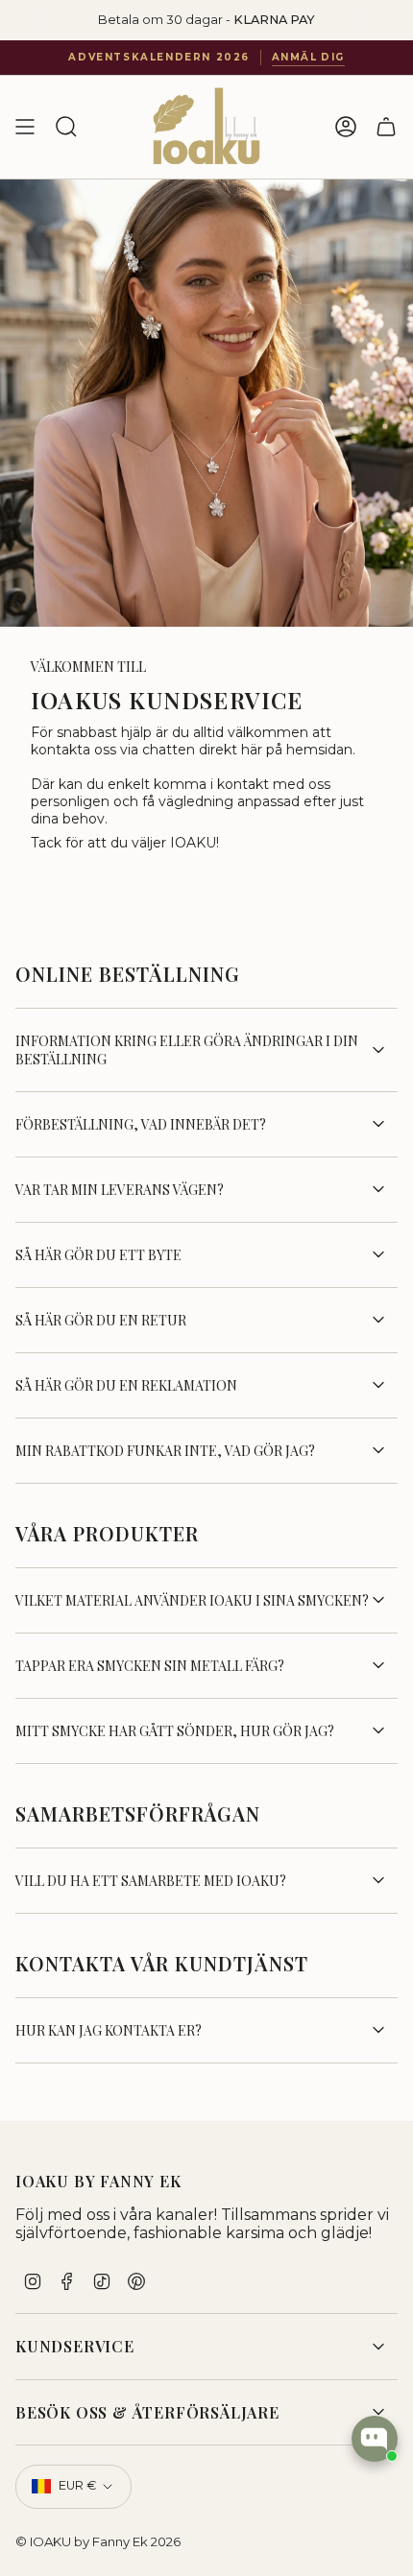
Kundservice (74, 2346)
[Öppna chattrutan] (375, 2439)
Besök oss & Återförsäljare (147, 2412)
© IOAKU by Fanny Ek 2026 (98, 2541)
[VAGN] (386, 126)
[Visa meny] (25, 126)
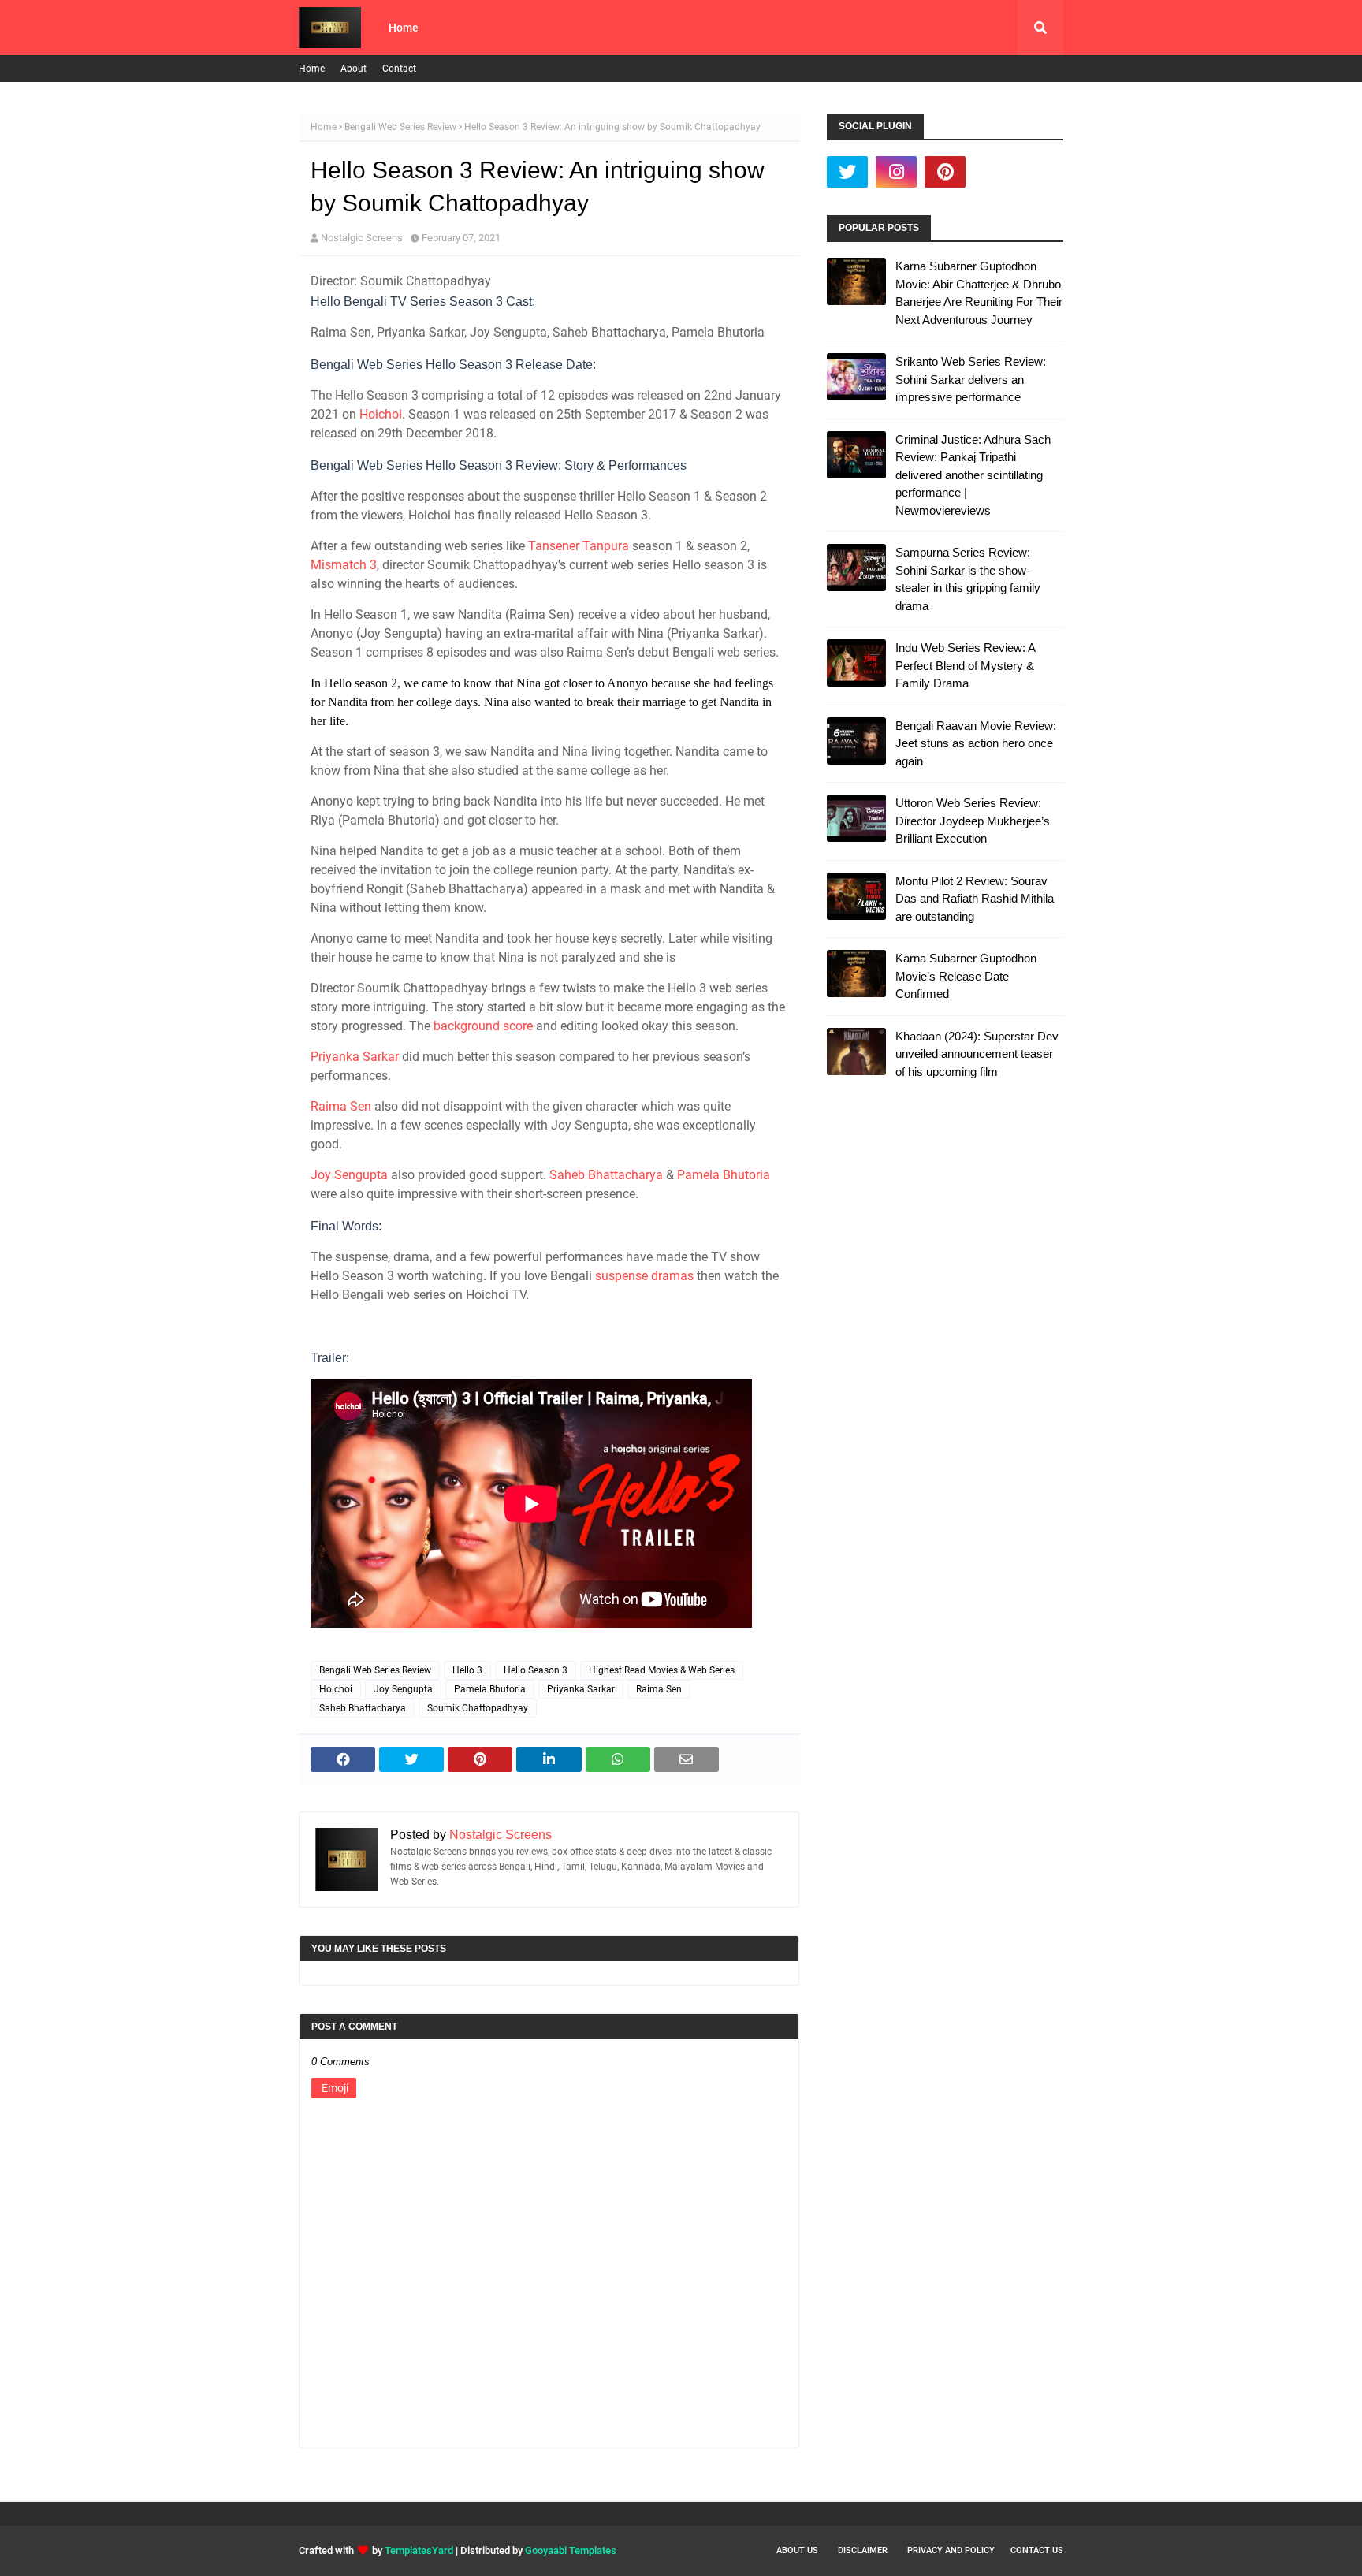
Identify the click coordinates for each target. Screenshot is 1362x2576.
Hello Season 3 (536, 1670)
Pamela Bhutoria (723, 1174)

*WHAT TO PRODUCE*.
Return the complete material exactly as it appears, without images.

*EXERCISE RESPONSE*.
Kundservice (74, 2346)
[Öppna chattrutan] (375, 2439)
Besök oss & Återförsäljare (147, 2412)
© IOAKU by Fanny Ek 2026 (98, 2541)
[VAGN] (386, 126)
[Visa meny] (25, 126)
Identify the click coordinates for each target. Screenshot is 1362x2576.
Hello Season 3 (536, 1670)
Pamela Bhutoria (723, 1174)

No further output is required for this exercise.